- **WORK INSTRUCTION**:
Copy all lines containing the string "will" from the records below.

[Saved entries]

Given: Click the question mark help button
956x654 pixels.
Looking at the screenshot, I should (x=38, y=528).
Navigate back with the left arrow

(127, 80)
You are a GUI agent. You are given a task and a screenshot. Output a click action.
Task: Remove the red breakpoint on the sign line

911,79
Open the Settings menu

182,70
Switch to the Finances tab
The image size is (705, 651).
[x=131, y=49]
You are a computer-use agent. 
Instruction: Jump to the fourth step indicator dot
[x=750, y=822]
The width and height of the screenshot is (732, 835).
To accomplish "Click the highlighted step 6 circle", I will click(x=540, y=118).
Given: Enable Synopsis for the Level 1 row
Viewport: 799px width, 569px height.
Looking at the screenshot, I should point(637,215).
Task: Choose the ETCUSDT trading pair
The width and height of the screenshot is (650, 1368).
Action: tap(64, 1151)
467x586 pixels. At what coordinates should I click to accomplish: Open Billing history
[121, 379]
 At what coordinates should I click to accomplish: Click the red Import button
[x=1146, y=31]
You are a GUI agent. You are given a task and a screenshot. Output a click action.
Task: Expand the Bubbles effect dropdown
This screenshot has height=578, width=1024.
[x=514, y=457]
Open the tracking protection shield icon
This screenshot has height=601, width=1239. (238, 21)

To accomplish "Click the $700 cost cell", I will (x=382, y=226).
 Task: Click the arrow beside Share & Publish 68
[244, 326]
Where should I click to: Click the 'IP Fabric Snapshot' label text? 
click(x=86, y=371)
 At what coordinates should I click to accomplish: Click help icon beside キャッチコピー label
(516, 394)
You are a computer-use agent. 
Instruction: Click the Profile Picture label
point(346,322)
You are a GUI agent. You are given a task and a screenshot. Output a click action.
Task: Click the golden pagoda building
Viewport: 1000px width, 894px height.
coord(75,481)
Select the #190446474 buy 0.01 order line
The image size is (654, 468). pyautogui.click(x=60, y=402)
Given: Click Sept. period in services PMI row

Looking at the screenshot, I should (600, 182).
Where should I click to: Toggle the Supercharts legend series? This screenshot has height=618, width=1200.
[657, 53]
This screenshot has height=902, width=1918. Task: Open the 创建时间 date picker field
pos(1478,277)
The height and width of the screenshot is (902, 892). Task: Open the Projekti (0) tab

- **REPLY**:
To accomplish "Click the highlighted step 6 circle", I will click(x=540, y=118).
To accomplish "Click the $700 cost cell", I will (x=382, y=226).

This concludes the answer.